Beecher made a complaint to his supervisor regarding mechanical issues with a truck. He was advised to take the day off while the truck was repaired, but the next day he was fired instead.
Memphis Auto Auction employs 50 drivers and operates a vehicle repossession service covering the Midwest including auctioning off repossessed vehicles.
The Occupational Safety and Health Administration (the OSHA is a component agency of the US Department of Labor) ordered the company to reinstate Beecher in his old job. In addition, Memphis Auto Auction has been ordered to make restitution for back pay to Beecher in the amount of $111,000 including compensation for the firing together with interest.
The case follows on the heels of two OOIDA members who were fired after reporting a safety issue. Jack Martin and Curtis Firebaugh were both fired when they reported a welding issue with a leaf spring on equipment used by Bertolini Trucking. OSHA awarded $4,500 to each of the men, however Bertolini is no longer in business and that company filing for bankruptcy means the money is not likely to be ever paid out to the former employees.

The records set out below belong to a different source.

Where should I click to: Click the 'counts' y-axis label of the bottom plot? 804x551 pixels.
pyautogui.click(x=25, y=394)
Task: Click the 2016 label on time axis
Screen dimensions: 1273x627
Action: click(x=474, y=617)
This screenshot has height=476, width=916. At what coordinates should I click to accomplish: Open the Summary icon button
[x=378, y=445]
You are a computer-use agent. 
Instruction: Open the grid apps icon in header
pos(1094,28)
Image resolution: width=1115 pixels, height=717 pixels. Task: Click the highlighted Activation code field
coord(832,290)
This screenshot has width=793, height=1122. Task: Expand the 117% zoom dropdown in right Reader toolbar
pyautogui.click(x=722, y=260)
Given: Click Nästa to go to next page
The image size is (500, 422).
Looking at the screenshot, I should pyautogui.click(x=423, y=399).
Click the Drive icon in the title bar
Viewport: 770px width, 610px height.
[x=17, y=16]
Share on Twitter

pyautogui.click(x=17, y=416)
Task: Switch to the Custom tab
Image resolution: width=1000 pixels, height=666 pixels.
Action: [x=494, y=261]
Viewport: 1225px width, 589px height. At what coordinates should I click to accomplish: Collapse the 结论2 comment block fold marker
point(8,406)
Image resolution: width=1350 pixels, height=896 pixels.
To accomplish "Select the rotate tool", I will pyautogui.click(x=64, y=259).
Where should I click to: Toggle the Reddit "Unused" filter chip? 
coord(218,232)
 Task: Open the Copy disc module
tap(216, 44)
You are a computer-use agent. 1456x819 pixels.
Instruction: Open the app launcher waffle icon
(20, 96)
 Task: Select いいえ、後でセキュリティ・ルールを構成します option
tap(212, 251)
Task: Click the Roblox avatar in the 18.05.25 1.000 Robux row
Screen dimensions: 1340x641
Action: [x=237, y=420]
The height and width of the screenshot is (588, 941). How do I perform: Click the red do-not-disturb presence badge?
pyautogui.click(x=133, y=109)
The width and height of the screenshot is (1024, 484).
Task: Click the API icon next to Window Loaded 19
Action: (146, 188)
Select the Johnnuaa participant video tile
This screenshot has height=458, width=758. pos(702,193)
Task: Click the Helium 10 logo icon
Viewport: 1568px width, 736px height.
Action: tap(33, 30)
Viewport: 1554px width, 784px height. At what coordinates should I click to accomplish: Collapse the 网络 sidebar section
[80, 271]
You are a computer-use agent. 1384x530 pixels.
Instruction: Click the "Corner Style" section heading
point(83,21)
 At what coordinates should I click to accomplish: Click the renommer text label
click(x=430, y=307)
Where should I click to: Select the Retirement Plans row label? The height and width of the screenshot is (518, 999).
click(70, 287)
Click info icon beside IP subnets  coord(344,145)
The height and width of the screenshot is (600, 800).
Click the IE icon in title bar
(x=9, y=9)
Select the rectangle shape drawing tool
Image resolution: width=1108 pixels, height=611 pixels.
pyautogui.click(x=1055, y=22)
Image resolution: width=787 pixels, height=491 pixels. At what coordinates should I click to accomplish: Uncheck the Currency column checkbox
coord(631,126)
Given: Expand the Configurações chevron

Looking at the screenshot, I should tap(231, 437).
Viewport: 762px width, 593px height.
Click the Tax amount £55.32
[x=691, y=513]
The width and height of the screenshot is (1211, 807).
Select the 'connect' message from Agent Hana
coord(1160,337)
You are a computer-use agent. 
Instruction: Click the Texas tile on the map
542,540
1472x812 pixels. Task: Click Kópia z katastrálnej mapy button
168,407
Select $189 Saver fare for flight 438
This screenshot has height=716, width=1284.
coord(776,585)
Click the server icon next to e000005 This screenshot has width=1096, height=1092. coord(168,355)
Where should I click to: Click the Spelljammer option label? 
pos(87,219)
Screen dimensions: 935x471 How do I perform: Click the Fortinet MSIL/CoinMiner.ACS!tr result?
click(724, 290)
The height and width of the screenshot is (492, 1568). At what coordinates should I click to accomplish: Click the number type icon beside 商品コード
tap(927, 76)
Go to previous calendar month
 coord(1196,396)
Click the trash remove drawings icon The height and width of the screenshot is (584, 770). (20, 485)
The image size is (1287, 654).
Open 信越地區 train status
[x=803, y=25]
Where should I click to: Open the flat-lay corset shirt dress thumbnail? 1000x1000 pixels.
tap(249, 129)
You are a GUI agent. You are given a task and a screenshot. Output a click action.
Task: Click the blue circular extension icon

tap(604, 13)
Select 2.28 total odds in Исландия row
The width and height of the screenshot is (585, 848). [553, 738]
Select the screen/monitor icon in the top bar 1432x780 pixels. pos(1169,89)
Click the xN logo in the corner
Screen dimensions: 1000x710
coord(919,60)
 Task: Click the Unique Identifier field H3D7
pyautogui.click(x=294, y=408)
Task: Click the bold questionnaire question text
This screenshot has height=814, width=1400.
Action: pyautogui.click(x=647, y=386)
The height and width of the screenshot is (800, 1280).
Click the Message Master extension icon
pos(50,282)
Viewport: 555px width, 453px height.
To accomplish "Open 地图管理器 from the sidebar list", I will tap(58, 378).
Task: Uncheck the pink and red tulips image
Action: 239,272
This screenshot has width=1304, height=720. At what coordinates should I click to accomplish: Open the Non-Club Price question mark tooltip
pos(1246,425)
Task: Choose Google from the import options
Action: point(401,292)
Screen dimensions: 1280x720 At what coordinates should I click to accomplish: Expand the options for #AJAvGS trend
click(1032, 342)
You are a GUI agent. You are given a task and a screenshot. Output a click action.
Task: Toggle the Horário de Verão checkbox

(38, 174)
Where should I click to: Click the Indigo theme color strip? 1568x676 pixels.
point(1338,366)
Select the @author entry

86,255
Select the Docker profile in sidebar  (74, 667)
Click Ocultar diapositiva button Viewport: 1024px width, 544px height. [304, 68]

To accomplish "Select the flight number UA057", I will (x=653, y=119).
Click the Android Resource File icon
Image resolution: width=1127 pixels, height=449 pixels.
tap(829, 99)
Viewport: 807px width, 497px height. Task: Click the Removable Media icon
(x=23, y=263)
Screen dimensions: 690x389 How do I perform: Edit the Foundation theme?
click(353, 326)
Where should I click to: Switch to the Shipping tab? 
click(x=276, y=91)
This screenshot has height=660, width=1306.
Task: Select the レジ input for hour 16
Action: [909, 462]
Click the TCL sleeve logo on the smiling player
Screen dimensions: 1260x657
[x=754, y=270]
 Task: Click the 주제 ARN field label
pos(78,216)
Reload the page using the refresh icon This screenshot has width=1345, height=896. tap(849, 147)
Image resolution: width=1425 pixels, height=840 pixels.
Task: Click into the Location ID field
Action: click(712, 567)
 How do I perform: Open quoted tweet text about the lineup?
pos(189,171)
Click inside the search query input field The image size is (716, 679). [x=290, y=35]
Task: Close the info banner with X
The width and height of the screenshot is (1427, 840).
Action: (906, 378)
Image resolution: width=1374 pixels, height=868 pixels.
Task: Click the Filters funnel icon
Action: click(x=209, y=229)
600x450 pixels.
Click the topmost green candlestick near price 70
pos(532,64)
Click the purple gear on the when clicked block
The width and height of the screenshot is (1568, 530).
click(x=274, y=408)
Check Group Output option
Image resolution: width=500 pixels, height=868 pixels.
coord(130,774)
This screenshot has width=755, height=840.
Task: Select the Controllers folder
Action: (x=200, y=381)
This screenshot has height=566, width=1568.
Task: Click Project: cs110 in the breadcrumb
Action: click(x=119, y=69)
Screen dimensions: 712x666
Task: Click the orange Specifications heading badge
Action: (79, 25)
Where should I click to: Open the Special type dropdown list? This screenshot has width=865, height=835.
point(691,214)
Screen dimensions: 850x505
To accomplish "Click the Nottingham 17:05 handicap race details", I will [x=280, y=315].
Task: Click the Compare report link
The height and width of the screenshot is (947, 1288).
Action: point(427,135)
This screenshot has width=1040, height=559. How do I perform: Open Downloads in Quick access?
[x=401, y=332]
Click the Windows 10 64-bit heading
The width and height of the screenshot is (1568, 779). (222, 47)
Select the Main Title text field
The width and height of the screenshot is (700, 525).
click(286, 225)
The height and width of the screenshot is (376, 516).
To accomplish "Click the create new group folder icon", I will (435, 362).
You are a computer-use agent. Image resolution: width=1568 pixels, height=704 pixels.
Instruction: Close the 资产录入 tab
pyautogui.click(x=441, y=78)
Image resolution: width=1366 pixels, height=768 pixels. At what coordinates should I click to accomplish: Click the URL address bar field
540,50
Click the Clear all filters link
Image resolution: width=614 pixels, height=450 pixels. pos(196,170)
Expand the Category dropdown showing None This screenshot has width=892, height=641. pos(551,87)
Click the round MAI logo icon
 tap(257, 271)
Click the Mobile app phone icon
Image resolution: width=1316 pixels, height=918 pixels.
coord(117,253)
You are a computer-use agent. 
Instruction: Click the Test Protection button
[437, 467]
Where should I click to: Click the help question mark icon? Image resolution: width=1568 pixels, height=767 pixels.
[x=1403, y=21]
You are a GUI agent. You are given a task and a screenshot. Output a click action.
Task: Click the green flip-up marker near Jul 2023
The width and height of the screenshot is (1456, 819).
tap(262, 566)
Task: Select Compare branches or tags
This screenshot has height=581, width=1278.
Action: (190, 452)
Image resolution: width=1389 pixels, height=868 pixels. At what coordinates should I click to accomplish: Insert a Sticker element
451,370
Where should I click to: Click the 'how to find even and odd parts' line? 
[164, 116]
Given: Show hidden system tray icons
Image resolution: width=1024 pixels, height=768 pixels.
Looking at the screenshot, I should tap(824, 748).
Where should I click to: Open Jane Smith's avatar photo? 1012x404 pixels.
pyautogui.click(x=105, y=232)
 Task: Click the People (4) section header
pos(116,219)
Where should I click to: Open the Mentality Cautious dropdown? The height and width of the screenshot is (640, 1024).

According to the OSHA, employees have every right to expect to work with safe equipment and have a duty to report mechanical deficiencies to their employers free of the threat of being fired for following mandated safety procedures. Employers also have a legal duty to ensure that the equipment they use in the furtherance of their business is safe to use, and does not represent a threat to the employees and to the general public at large.
The administrative order underlines the determination of the OSHA to prevent employers from unfairly mistreating employees who report problems. The ruling also sends a powerful message to employers that they cannot engage in retaliatory tactics against employees who report safety issues to management.
The ruling can be appealed; however there is no information as to whether Memphis Auto Auctions will take this option.
The bottom line: if you are a trucker or employee who reports a safety issue, you have every expectation that your complaint will be treated and acted upon properly and fairly. Your employer cannot, by law, engage in retaliatory threats or action, or even fire you, for reporting a safety issue with equipment or your concerns over a particular operational practice.